Listening is a master skill
Listening is rarely taught in schools because educators (along with almost everyone else) assume listening is tantamount to breathing—automatic. But effective listening is a skill. Like any other skill, competency in listening is achieved through learning and practice. The scarcity of good listeners is self-perpetuating; if you didn't have good listeners to learn from and (especially) models to emulate, you probably didn't master this master skill. Instead, you learned whatever passed for listening in your environment: distracted half-attention, constant interruptions, multi-layered, high-volume, talk-fest free-for-alls with little listening at all.
Barriers to listening
Listening takes time or, more accurately, you have to take time to listen. A life programmed with back-to-back commitments offers little leeway for listening. Similarly, a mind constantly buzzing with plans, dreams, schemes and anxieties is difficult to clear. Good listening requires the temporary suspension of all unrelated thoughts—a blank canvas. In order to become an effective listener, you have to learn to manage what goes on in your own mind. Technology, for all its glorious gifts, has erected new barriers to listening. Face-to-face meetings and telephone
conversations (priceless listening opportunities) are being replaced by email and the sterile anonymity of electronic meeting rooms.
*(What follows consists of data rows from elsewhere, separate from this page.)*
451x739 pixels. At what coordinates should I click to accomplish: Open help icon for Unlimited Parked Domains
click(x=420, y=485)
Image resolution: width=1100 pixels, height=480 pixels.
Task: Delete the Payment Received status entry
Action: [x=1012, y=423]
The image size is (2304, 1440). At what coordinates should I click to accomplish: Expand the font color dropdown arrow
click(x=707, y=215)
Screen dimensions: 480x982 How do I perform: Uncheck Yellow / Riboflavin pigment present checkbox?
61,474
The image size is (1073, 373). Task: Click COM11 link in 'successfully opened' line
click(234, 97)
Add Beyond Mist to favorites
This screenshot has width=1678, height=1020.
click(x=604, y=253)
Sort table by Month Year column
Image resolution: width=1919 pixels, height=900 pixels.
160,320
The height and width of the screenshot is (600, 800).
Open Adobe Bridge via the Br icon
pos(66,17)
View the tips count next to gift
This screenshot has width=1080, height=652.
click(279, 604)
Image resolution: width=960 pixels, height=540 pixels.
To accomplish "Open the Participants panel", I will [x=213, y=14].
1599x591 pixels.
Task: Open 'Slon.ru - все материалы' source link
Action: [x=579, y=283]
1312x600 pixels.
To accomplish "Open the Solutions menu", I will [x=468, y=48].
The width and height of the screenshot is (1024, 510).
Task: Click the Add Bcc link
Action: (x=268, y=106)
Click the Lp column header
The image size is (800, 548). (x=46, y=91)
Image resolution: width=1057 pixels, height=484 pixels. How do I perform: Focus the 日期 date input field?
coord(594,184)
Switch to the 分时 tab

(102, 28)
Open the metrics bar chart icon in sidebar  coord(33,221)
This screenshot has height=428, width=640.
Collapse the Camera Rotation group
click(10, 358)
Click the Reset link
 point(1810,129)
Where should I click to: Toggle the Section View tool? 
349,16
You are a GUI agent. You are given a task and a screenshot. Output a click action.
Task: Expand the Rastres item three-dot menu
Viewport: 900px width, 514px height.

Meanwhile television continues to capture countless hours that might otherwise be available for conversation, dialogue, and listening.
Other barriers to listening include:
• worry, fear, anger, grief and depression
• individual bias and prejudice
• semantics and language differences
• noise and verbal “clutter
• preoccupation, boredom and shrinking attention spans
Listening out loud
A good listener is not just a silent receptacle, passively receiving the thoughts and feelings of others. To be an effective listener, you must respond with verbal and nonverbal cues which let the speaker know—actually prove—that you are listening and understanding. These responses are called feedback.